Today we hear from Tom Reynolds, Chief Executive of the Bathroom Manufacturers Association, who explains how considered bathroom specification will help the industry weather market turbulence and aid the environment.

If most of the forecasting is to be believed, those working in the built environment are in for a tough market in the next 18 months. Yet commercial considerations aside, a pressing question we face is, “How can we contribute to the needs of our environment?” As leading voices in the construction and design industry, architects and specifiers bear a significant responsibility in promoting sustainability in their projects. One such opportunity lies in an often-overlooked space: the bathroom.

The bathroom, surprisingly, represents a significant portion of the water and energy use in our buildings. However, thanks to several recent innovations, we now have the tools to turn this water-intensive space into a model of conservation and efficiency.
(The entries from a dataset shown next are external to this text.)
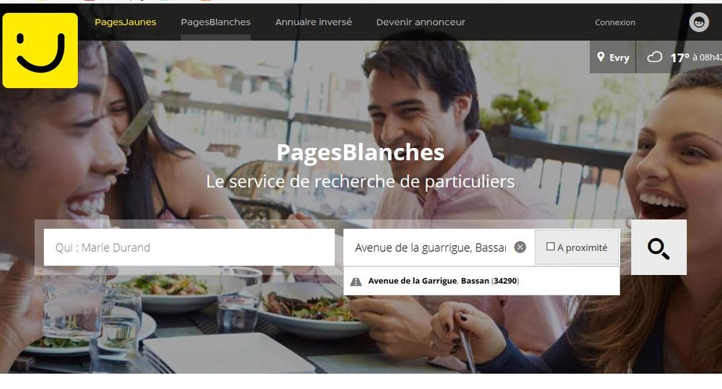This screenshot has width=722, height=389.
Task: Click the yellow PagesJaunes smiley logo
Action: click(40, 50)
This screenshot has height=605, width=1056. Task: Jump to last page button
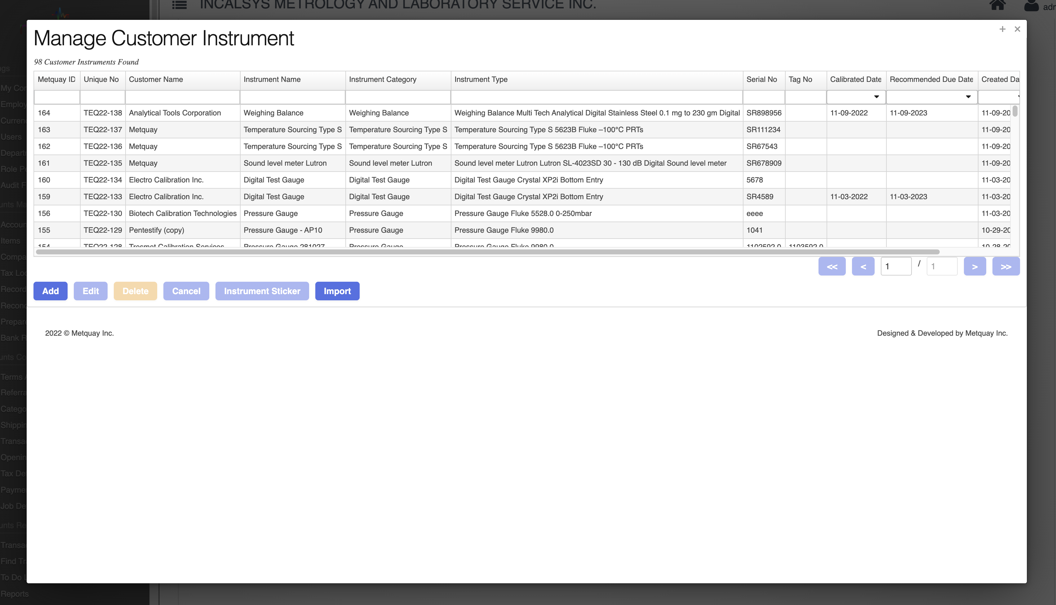[x=1006, y=266]
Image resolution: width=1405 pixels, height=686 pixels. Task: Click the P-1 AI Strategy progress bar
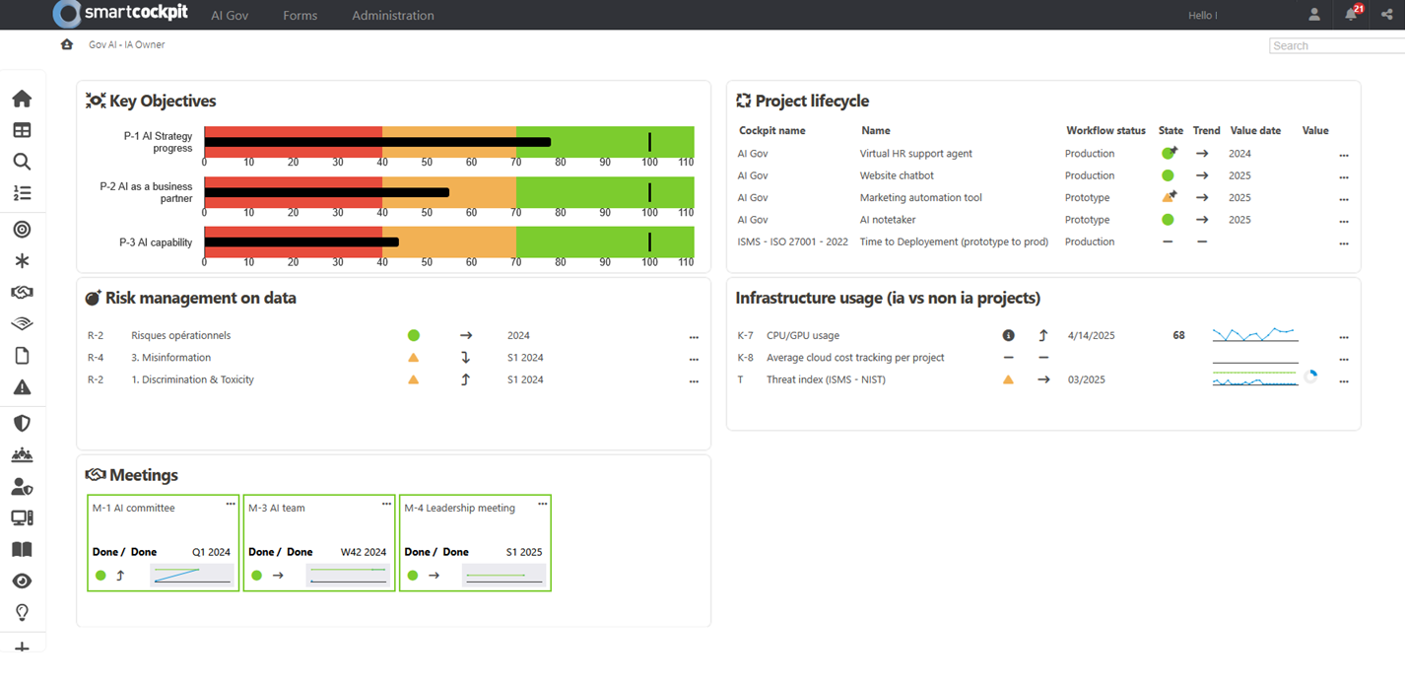click(x=448, y=142)
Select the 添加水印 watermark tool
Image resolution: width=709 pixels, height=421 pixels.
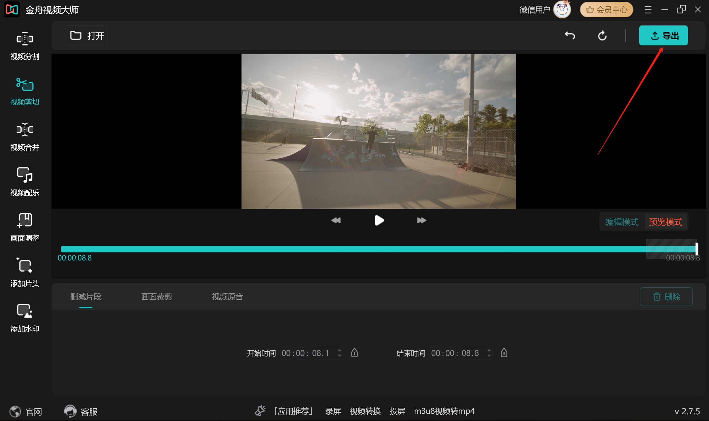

Imagine bathroom fixtures such as cold start taps, which only deliver hot water when needed, reducing hot water usage by up to 50%. Or consider delay-fill inlet valves in toilets, which can save 2 litres per flush by waiting to fill the cistern until after flushing. Smart showers even sense when they are not in use, reducing water usage by up to 30%.

Beyond these solutions, more traditional water and energy-saving methods are also at our disposal. Promoting the use of water-saving showerheads, installing aerators on taps, and designing bathrooms that encourage shorter showers can all contribute to significant savings.

However, architects’ and consulting engineers’ roles go beyond selecting these efficient fixtures. I urge you to advocate for these water and energy-saving technologies, educating your clients about the benefits of these green alternatives. We can do this by weaving a compelling narrative around three critical advantages: water conservation, energy efficiency, and financial savings.

Water conservation is a global concern, and these technologies allow us to contribute to the effort. By reducing water consumption, we are actively preserving our planet’s precious resources. Equally important is energy efficiency. A lot of the energy in homes is consumed by water heating. By reducing hot water usage, we can make our designs more energy-efficient and sustainable. Finally, we should recognise the potential financial savings. These technologies may have an upfront cost, but the long-term savings on water and energy bills can more than offset this investment.

In summary, architects and consulting engineers wield significant influence on the adoption of water and energy-saving technology in bathrooms. By advocating for these technologies, considering them in designs, and communicating their benefits, you can make bathrooms not just functional but also sustainable. Let’s seize this opportunity to shape the future of sustainable living, one bathroom at a time.